La época dorada de las series

En su edición del domingo, El País Semanal ha publicado un artículo muy muy recomendable y exhaustivo sobre el auge y la época dorada de las series en Estados Unidos.

Lo ha escrito Álex Martínez Roig, director de contenidos de Canal +, y se nota que conoce su trabajo, y que siente auténtico fanatismo por las series. Sólo le pondría un pero, que no tiene nada que ver con el artículo sino con la guarnición en forma de reseñas de series famosas a cargo de escritores como Javier Marías, Fernando Savater o mi admirado Juan José Millás, -quien dice que «Hay días cuyas horas giran en torno al momento en el que me asomaré a escondidas a un nuevo capítulo de Perdidos»-. (Yo me siento igual. Me alegro mucho de admirarte rabiosamente.)
· · ·
DESCRIPCIÓN DEL PROBLEMA
Repite tal cual el fragmento del texto sobre la época dorada de las series que comienza en "En su edición" y termina en "de admirarte rabiosamente.)".

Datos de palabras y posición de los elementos
· · ·
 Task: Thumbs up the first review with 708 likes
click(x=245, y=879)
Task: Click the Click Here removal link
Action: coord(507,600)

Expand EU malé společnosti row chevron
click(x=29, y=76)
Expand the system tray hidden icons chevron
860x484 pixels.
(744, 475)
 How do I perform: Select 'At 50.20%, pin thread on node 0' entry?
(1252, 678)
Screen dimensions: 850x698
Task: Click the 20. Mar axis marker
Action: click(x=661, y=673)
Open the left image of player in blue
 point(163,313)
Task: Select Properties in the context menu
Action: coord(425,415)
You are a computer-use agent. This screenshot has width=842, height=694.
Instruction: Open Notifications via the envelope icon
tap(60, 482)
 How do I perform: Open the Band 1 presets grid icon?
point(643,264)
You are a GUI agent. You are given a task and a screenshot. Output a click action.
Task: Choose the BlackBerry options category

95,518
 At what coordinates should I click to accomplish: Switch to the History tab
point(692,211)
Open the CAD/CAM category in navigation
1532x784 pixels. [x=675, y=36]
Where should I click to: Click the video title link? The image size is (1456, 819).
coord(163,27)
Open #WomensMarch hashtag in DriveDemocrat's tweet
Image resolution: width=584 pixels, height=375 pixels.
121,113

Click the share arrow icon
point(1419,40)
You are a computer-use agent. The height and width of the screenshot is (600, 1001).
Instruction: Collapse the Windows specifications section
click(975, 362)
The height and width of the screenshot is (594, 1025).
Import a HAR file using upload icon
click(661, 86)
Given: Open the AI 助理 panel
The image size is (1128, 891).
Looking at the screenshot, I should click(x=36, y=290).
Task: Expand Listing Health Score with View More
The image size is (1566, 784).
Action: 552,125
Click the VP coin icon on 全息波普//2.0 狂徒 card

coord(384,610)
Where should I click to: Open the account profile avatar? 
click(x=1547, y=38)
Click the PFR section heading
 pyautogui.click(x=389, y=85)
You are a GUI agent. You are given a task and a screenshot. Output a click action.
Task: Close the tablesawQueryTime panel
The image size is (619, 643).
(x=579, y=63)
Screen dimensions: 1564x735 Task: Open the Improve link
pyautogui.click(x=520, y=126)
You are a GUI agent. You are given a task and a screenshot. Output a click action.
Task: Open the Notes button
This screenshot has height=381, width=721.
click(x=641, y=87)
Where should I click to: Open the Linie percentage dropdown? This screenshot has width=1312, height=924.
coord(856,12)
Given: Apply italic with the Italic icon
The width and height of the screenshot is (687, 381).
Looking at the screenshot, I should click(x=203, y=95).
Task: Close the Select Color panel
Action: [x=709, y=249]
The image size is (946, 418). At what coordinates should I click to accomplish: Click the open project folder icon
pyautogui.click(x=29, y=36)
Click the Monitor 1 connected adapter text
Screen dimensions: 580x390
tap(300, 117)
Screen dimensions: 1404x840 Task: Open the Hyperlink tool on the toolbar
· · ·
RESPUESTA A LA TAREA
En su edición del domingo, El País Semanal ha publicado un artículo muy muy recomendable y exhaustivo sobre el auge y la época dorada de las series en Estados Unidos.

Lo ha escrito Álex Martínez Roig, director de contenidos de Canal +, y se nota que conoce su trabajo, y que siente auténtico fanatismo por las series. Sólo le pondría un pero, que no tiene nada que ver con el artículo sino con la guarnición en forma de reseñas de series famosas a cargo de escritores como Javier Marías, Fernando Savater o mi admirado Juan José Millás, -quien dice que «Hay días cuyas horas giran en torno al momento en el que me asomaré a escondidas a un nuevo capítulo de Perdidos»-. (Yo me siento igual. Me alegro mucho de admirarte rabiosamente.)